Why is docker pull not extracting layers in parallel?-CodePudding

Does extracting (untarring) of docker image layers by docker pull have to be conducted sequentially or could it be parallelized?

Example

docker pull mirekphd/ml-cpu-r40-base - an image which had to be split into more than 50 layers for build performance reasons - it contains around 4k R packages precompiled as DEB's (the entire CRAN Task Views contents), that would be impossible to build in docker without splitting these packages into multiple layers of roughly equal size, which cuts the build time from a whole day to minutes. Extraction stage - if parallelized - could become up to 50 times faster...

Context

When you observe docker pull for a large multi-layer image (gigabytes in size), you will notice that the download of each layer can be performed separately, in parallel. Not so for subsequent extracting (untarring) of each of these layers, which is performed sequentially. Do we know why?

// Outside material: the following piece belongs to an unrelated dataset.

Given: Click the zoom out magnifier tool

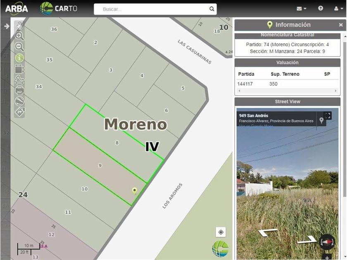Looking at the screenshot, I should pos(19,47).
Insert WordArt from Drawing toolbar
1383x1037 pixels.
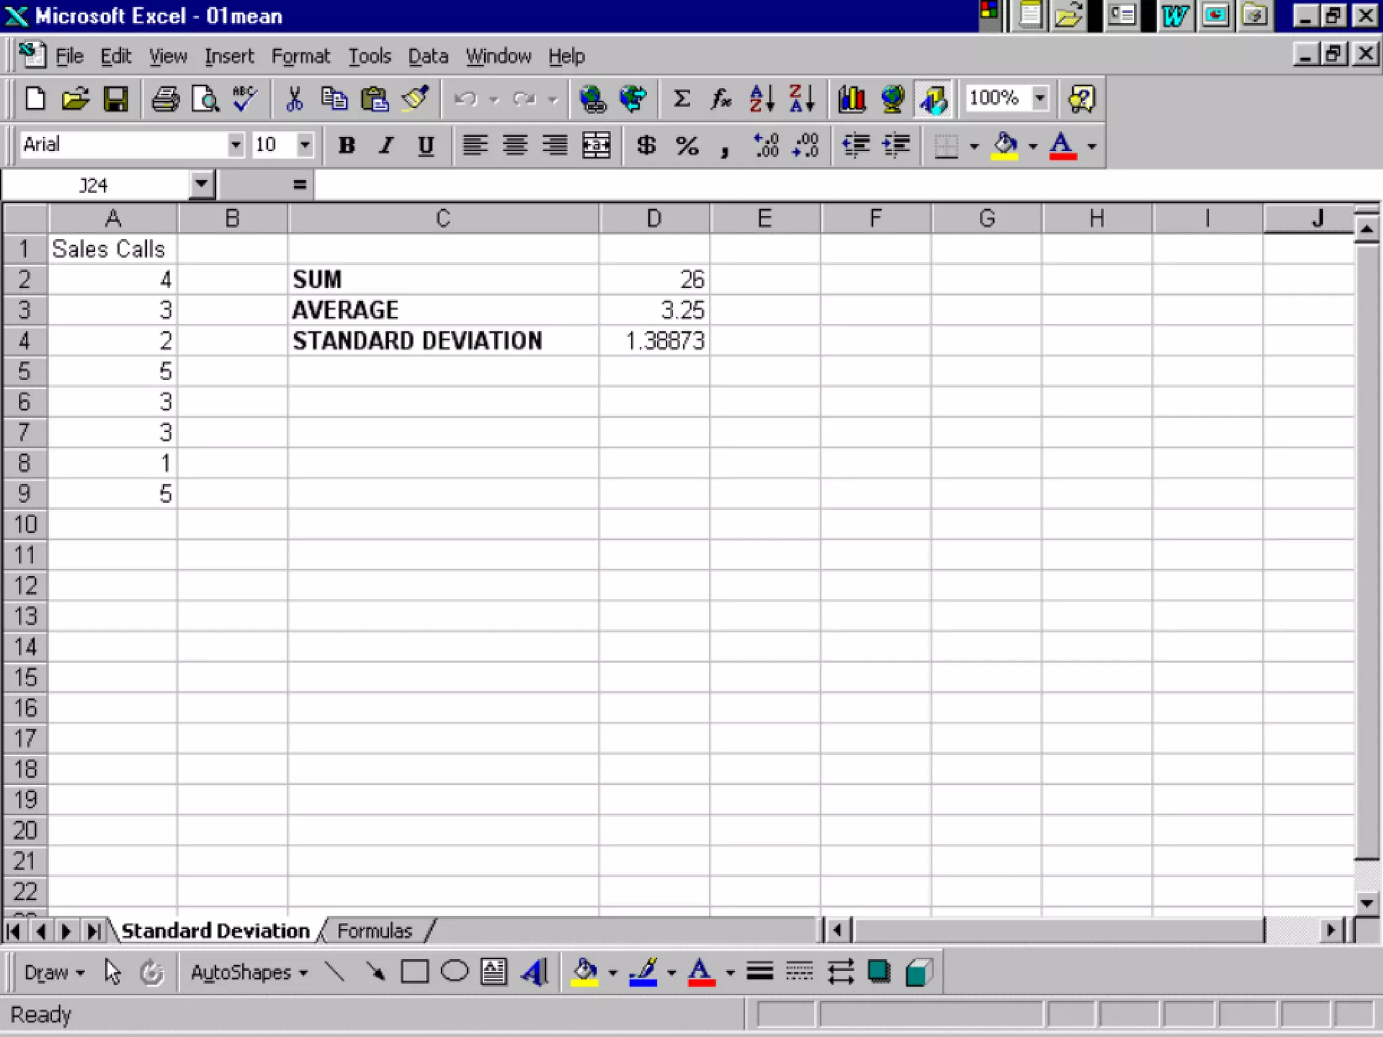(x=534, y=972)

From my anecdotal observations with such large images it would speed up the execution of the docker pull operation considerably.

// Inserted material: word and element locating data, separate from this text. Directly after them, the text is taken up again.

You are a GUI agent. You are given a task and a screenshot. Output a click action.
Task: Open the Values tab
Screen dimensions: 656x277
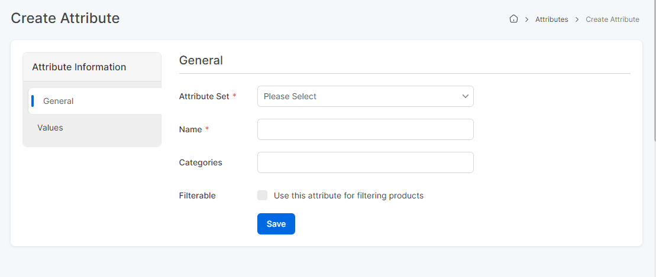[x=50, y=128]
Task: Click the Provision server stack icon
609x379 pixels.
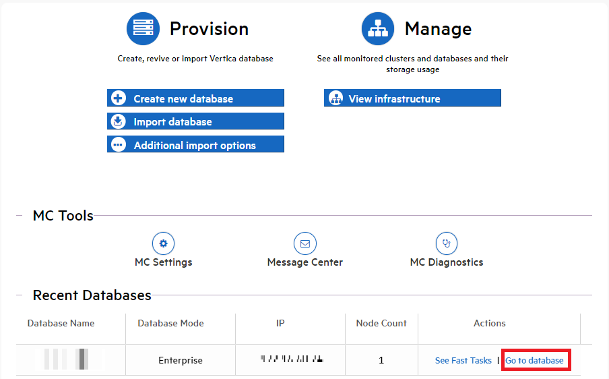Action: tap(143, 29)
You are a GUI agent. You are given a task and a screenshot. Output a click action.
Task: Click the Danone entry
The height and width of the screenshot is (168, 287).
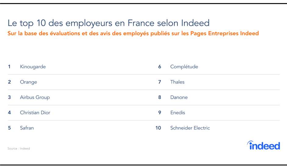pyautogui.click(x=179, y=97)
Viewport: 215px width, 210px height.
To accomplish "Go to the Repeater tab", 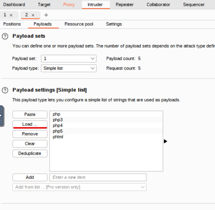I will click(x=125, y=5).
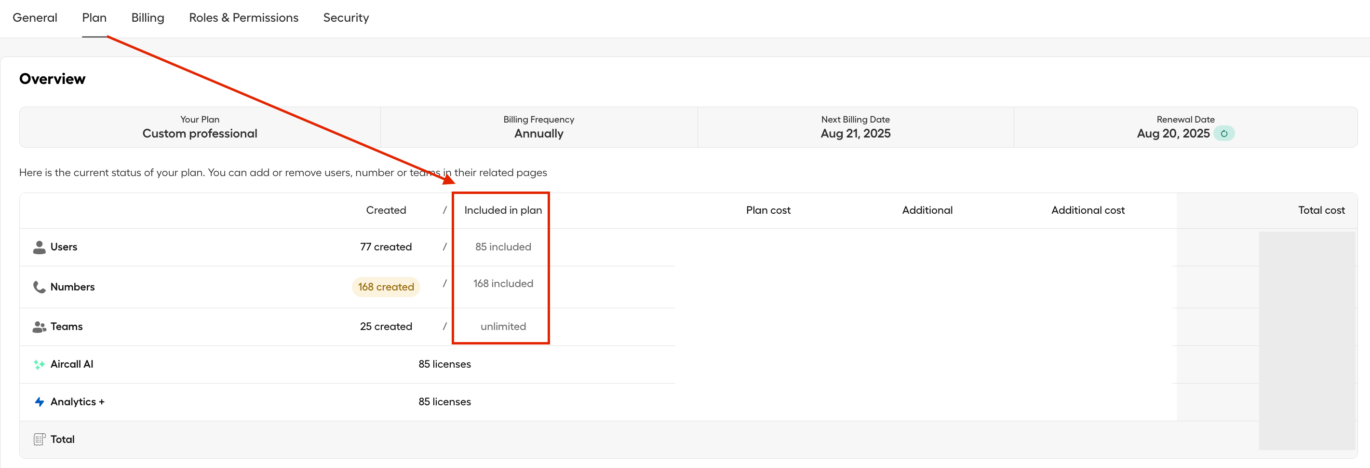Image resolution: width=1370 pixels, height=468 pixels.
Task: Click the Custom professional plan name
Action: (x=199, y=134)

Moreover, if splitting image into more layers would let you spin up containers faster, people would start writing Dockerfiles that are more readable and faster to both debug/test and pull/run, rather than trying to pile all instructions onto a single slow-bulding, impossibly convoluted and cache-busting string of instructions only to save a few megabytes of extra layers overhead (which will be easily recouped by parallel extraction).

CodePudding user response：

From the discussion at https://github.com/moby/moby/issues/21814, there are two main reasons that layers are not extracted in parallel:

It would not work on all storage drivers.
It would potentially use lots of CPu.

See the related comments below:

Note that not all storage drivers would be able to support parallel extraction. Some are snapshotting filesystems where the first layer must be extracted and snapshotted before the next one can be applied.

@aaronlehmann

We also don't really want a pull operation consuming tons of CPU on a host with running containers.

@cpuguy83

And the user who closed the linked issue wrote the following:

This isn't going to happen for technical reasons. There's no room for debate here. AUFS would support this, but most of the other storage drivers wouldn't support this. This also requires having specific code to implement at least two different code paths: one with this parallel extraction and one without it.

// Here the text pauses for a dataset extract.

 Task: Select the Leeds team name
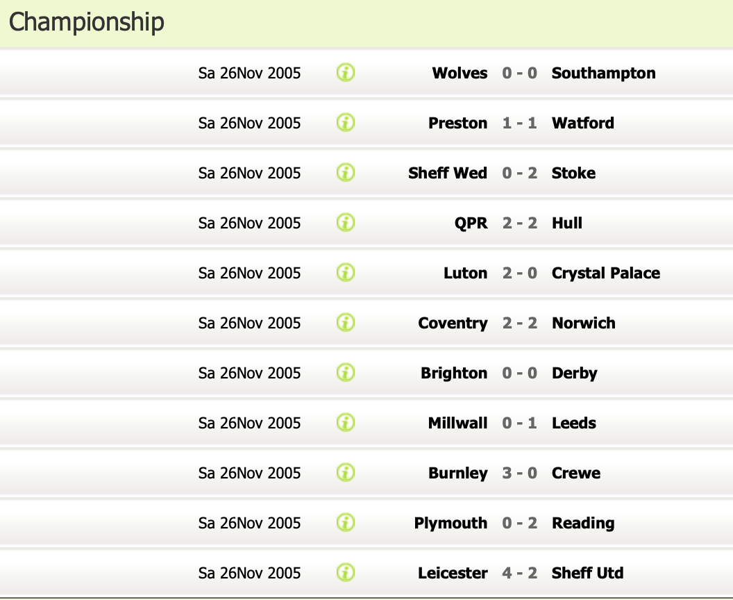(573, 423)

An image is basically something like this graph A->B->C->D and most Docker storage drivers can't handle extracting any layers which depend on layers which haven't been extracted already.

Should you want to speed up docker pull, you most certainly want faster storage and faster network. Go itself will contribute to performance gains once Go 1.7 is out and we start using it.

I'm going to close this right now because any gains from parallel extraction for specific drivers aren't worth the complexity for the code, the effort needed to implement it and the effort needed to maintain this in the future.

@unclejack